Pictures in the listing below are skipped, while the lines from the "Expand the Create Character folder" line through the "644x212 pixels. At" line are returned word for word.

————

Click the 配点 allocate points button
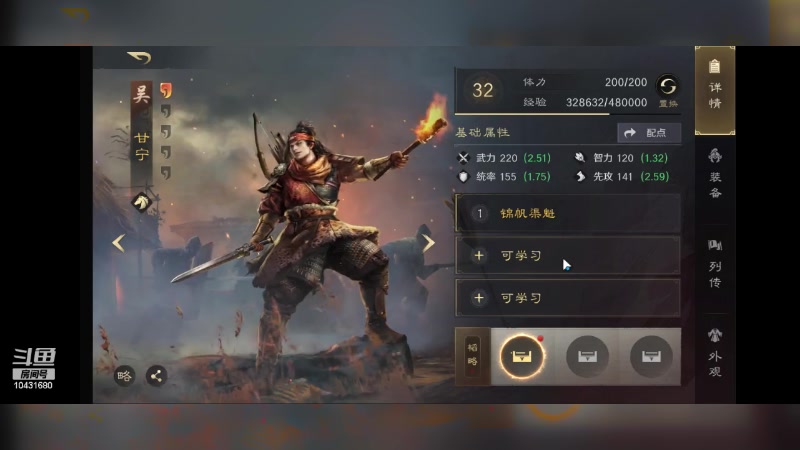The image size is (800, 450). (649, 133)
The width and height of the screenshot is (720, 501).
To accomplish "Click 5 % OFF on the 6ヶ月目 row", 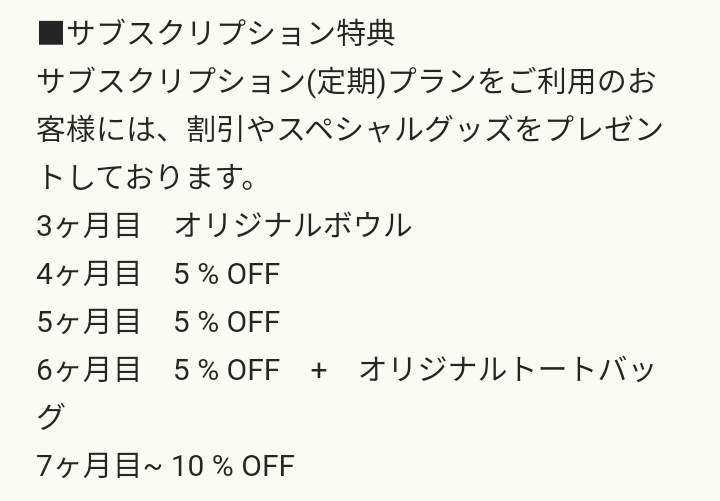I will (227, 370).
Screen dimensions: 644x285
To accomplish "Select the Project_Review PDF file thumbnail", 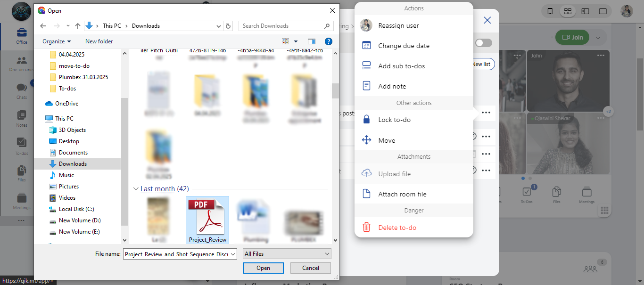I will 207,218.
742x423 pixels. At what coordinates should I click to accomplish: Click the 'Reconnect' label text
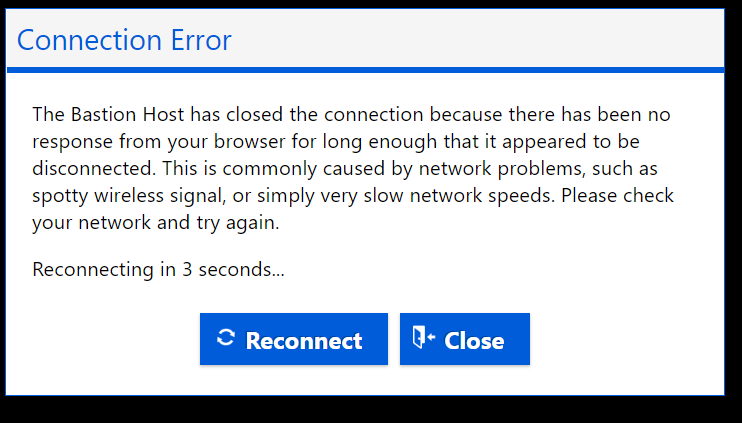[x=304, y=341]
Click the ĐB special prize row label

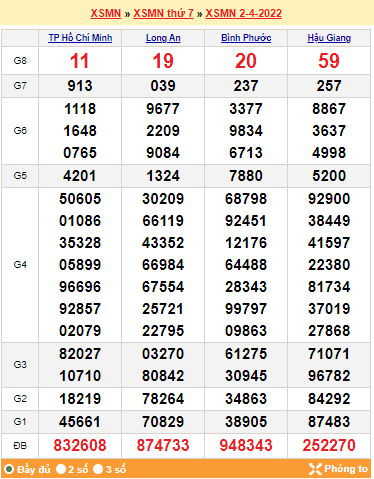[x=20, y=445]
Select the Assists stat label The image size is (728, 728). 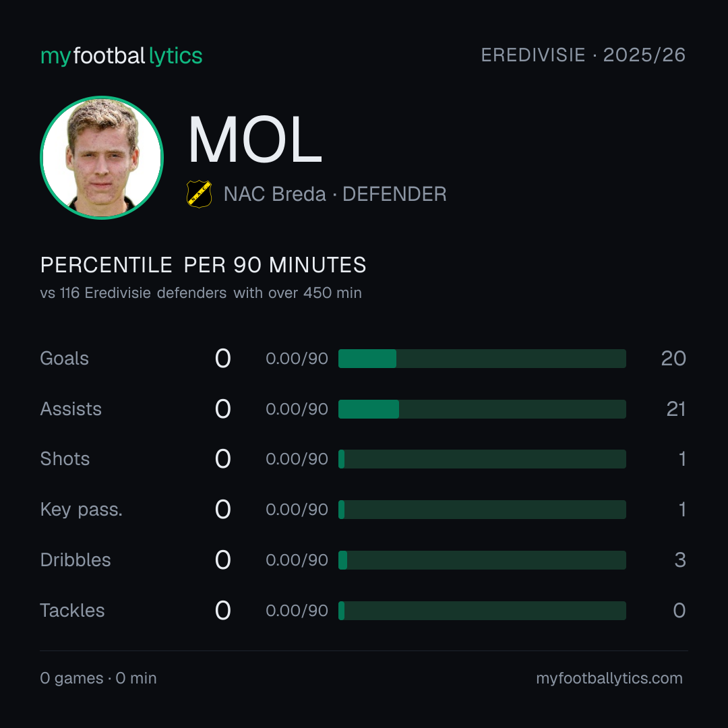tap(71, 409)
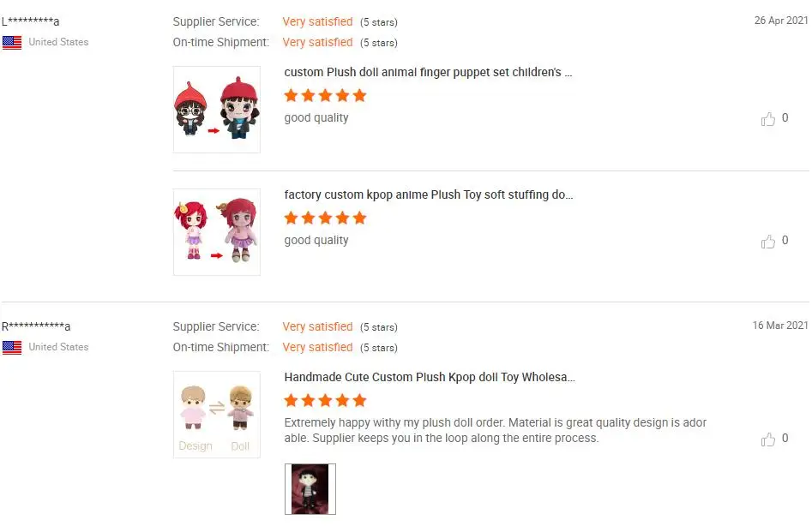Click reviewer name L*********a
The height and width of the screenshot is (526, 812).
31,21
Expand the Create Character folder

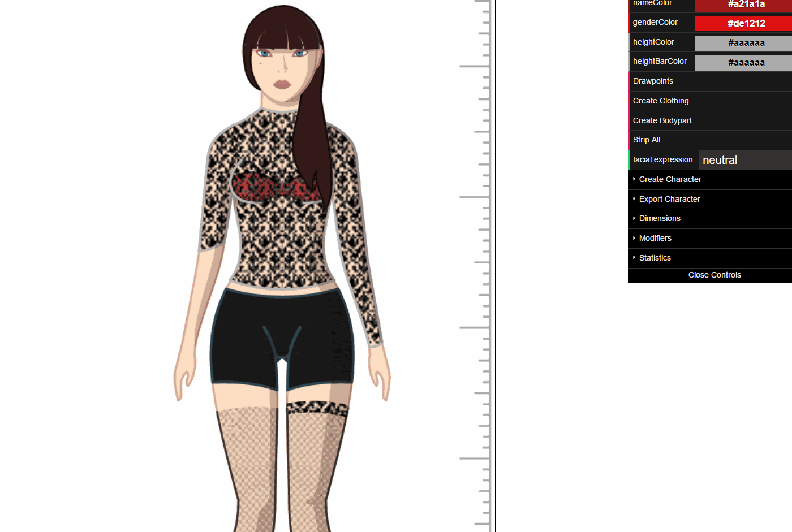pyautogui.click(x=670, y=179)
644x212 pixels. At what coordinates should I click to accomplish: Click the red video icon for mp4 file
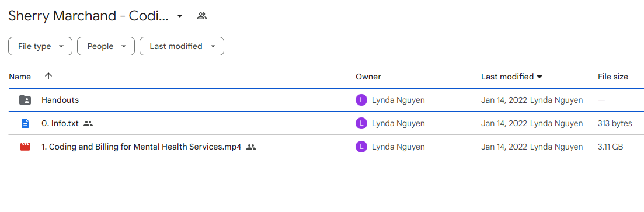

————

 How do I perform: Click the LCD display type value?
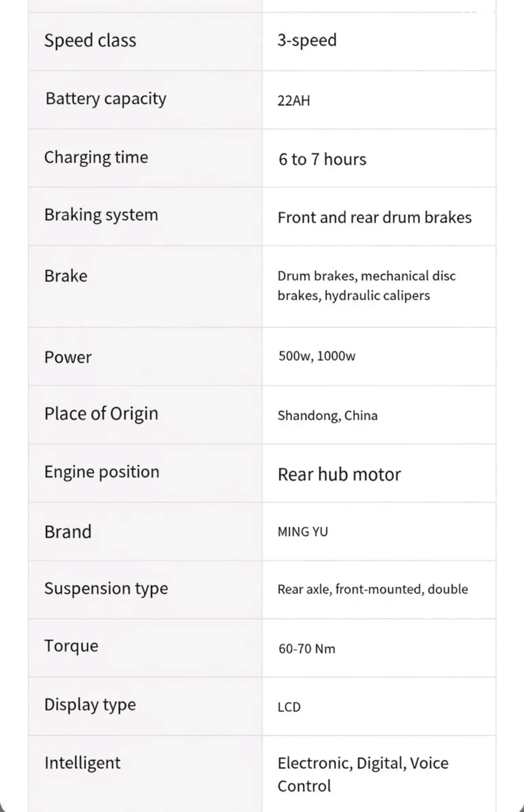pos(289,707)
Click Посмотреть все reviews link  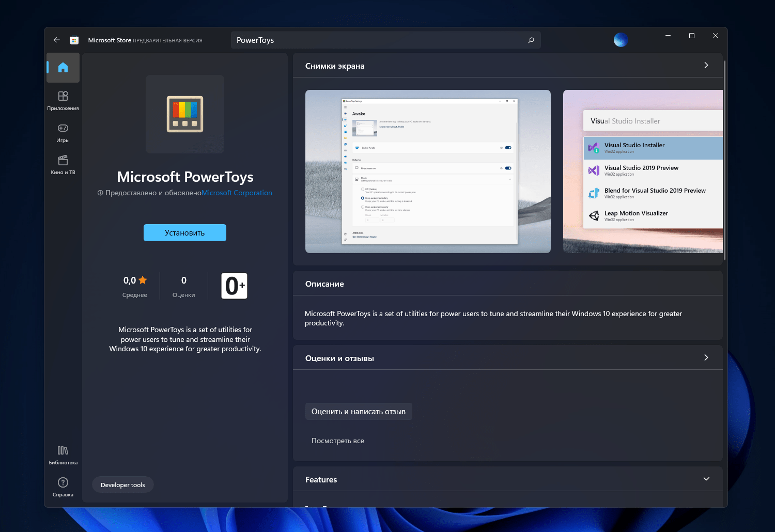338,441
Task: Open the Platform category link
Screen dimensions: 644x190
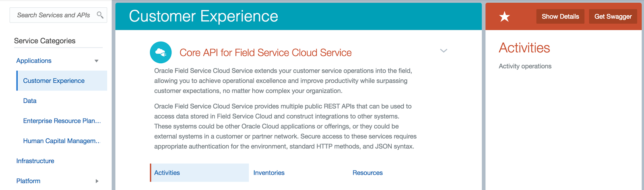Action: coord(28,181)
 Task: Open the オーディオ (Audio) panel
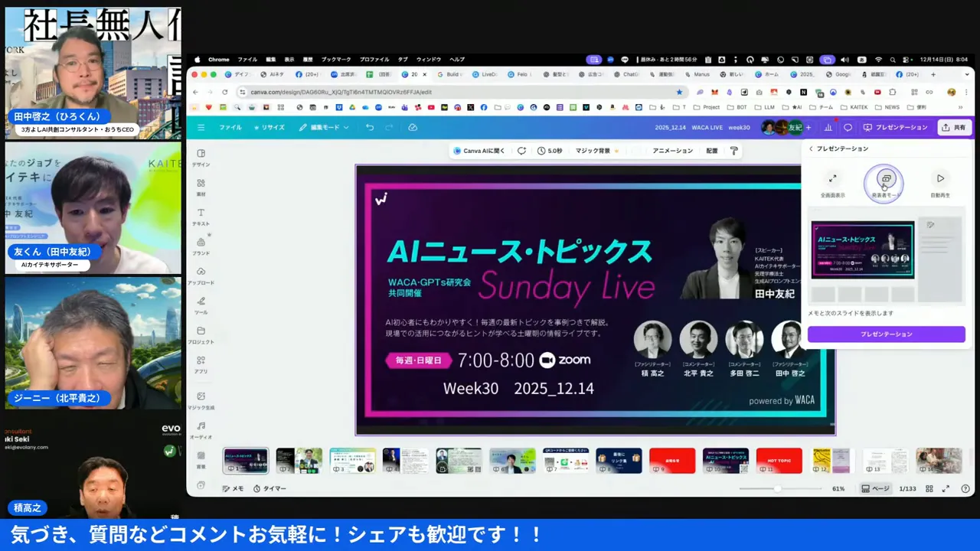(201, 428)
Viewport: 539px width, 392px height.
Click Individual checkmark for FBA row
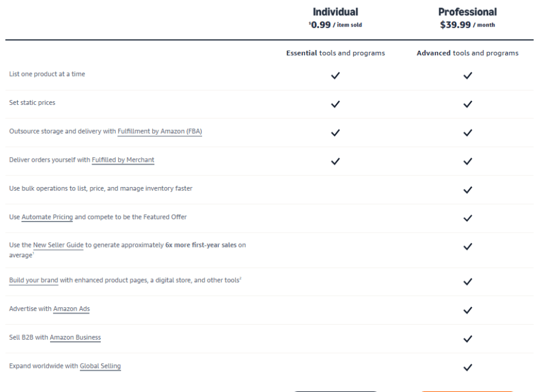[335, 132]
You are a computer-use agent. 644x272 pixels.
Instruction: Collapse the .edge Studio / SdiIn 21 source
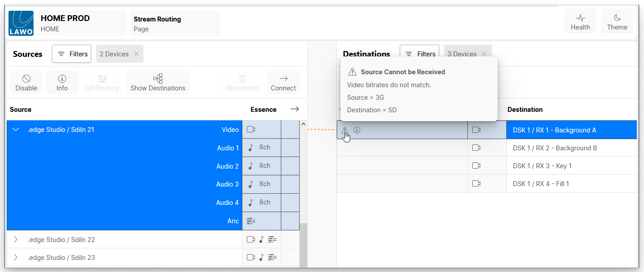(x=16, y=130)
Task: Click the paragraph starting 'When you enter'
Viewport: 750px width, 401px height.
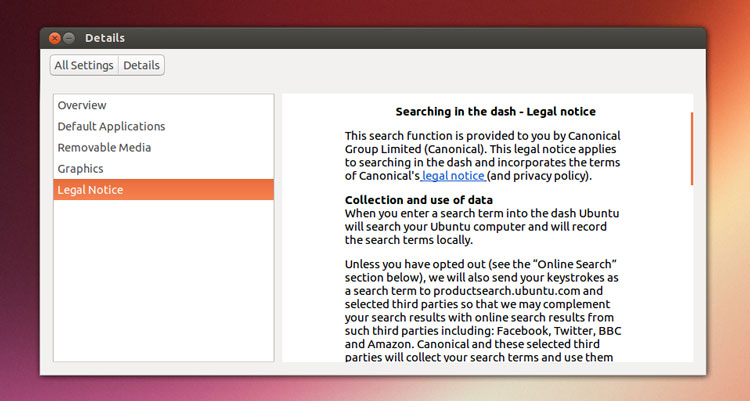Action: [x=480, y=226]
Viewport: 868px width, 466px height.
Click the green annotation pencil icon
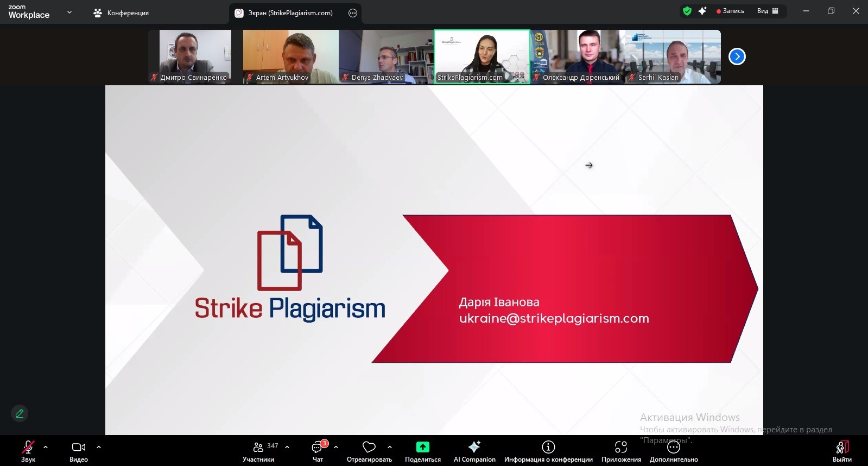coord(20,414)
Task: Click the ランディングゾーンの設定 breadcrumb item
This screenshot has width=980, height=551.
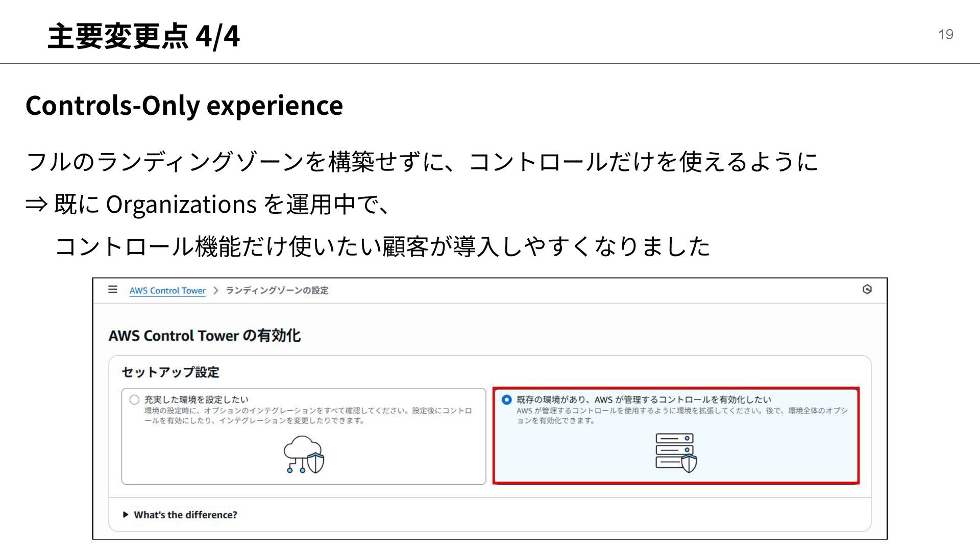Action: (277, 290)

————

## Exercise output
Expand the Create Character folder

pyautogui.click(x=670, y=179)
644x212 pixels. At what coordinates should I click to accomplish: Click the red video icon for mp4 file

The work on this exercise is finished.